An Expensive Downgrade.

What percentage of development shops are pigeonholing their clients by their loyal adherence to their prescribed stack? Far too many. At V-Tek, we’ve found that .NET often fits quite nicely into our mostly open-source toolbox. Especially when our client already has an MS oriented product.

Everything from raw library-less JavaScript, to RoR coding by convention, should be fair game for a development studio worth its salt. Otherwise the first thing they will want (and have to) do is uproot your existing modules. While uprooting modules may be exactly what you need, doing it only because your trusted developer doesn’t understand them is just stupid. What you already have could be ingenious, but if your developers don’t recognize genius when they see it you may well pay a lot of money only for them to downgrade your system.

One of the most powerful combinations we’ve leveraged somewhat regularly is PHP scripting routines against MSSQL systems on Windows servers. Combine the power of CLI PHP with Windows’ Task Scheduler, libraries like CURL and Sockets, and we accomplish things that other shops have flat out claimed impossible.

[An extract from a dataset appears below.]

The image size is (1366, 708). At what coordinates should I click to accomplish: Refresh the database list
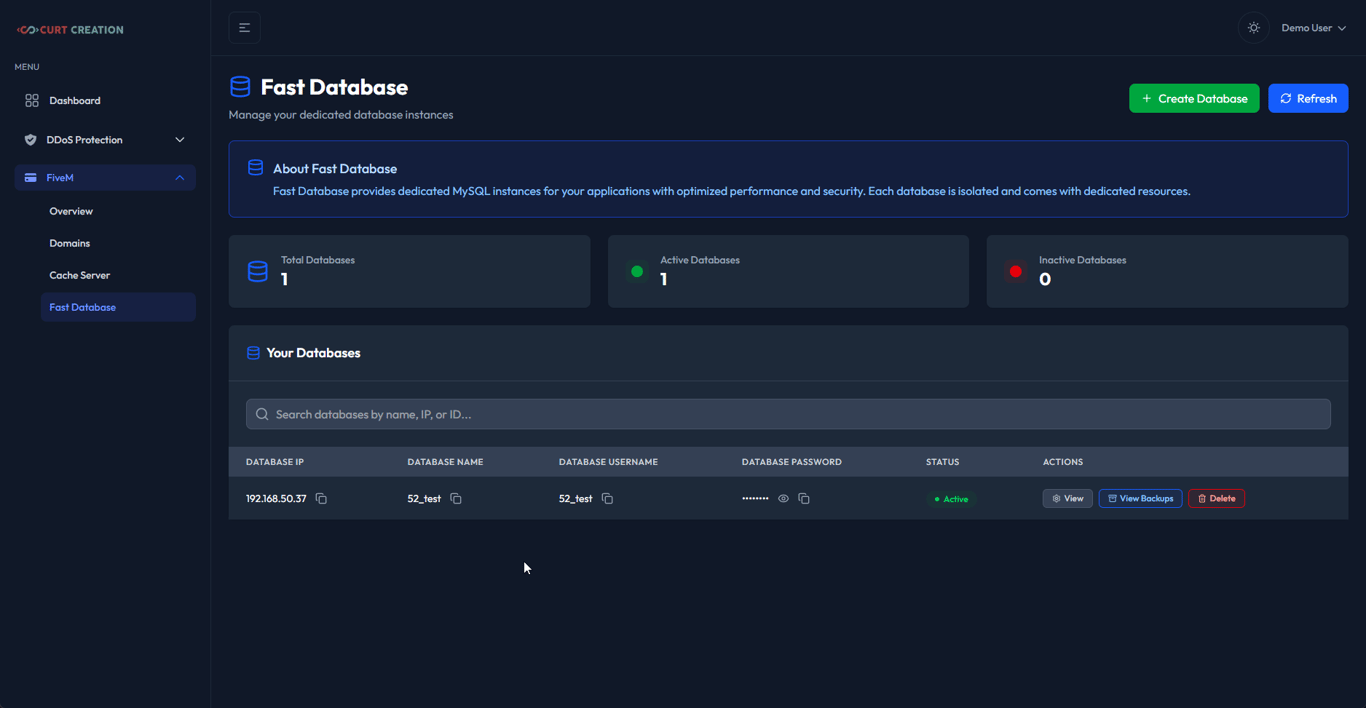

So unless you, as a customer, are narrow-minded, then it is best not to hire a narrow-minded development shop that will treat you like a child while they themselves waste your money.

Are you a Monoglot?

Technology is like a religion for some. If it ain’t in their language it must “suck”. We may be able to thank headhunters and job descriptions for this unnecessary level of specialization. Jobs often come with a laundry list of specific required skills and those specific skills are either the result of a monoglot project leader or the preference of the previous developer. Either way requiring 15 years of .NET programming experience is a sure way to weed out some great prospective brain power. (as well as any honest candidates in this case since .NET hasn’t been around that long)

We often steer folks away from .NET implementations for the simple reason that compiled languages add an unnecessary layer of complexity to the production process & have caused a nightmare for maintainers. I personally love writing C# but can’t recommend it for a web site. Not when interpreted languages are so powerful and often perform better than the .NET VM.

However the title of “sucks” is reserved for a handful of technologies whose developers knew exactly what they were doing. Making products purposely limited to control the user base does suck in the tyrannical, Godwin’s law, way. That’s all I’ll say about that for now.

However, if you are a polyglot you may be a dying breed. Unless you’re careful that work you’re doing now will be the only work you ever learn to do. The more specific your experiences are the less adaptable your solutions will be. Then one day you’ll say, without any embarrassment: “I don’t know how to do that.” … If you are a real technologist that sentence had better be followed by: “ … but I’ll figure out how.” … if it is not, you are probably a monoglot, and you may well find yourself cursed with the ungraceful miasma of obsolete skills. Perhaps your employer will “keep” you because of your obsolete skills, but you’ll be stuck, and it will suck. You’ll rot in your office chair anxious for the day you can retire.

Polyglots like us have the gigantic benefit of never becoming obsolete, we are edge cutters, we aren’t afraid of new stuff, we assimilate new technologies like Cheerios. Polyglots are cool, and we may make a hobby of antagonizing the Monoglots (or “fanboys”) but our license is our knowledge. We can rip on the things we know, it’s what the “fanboys” don’t know that make them entertaining.

If you are a monoglot, stop it. Stop it now! Then you’ll get the joke.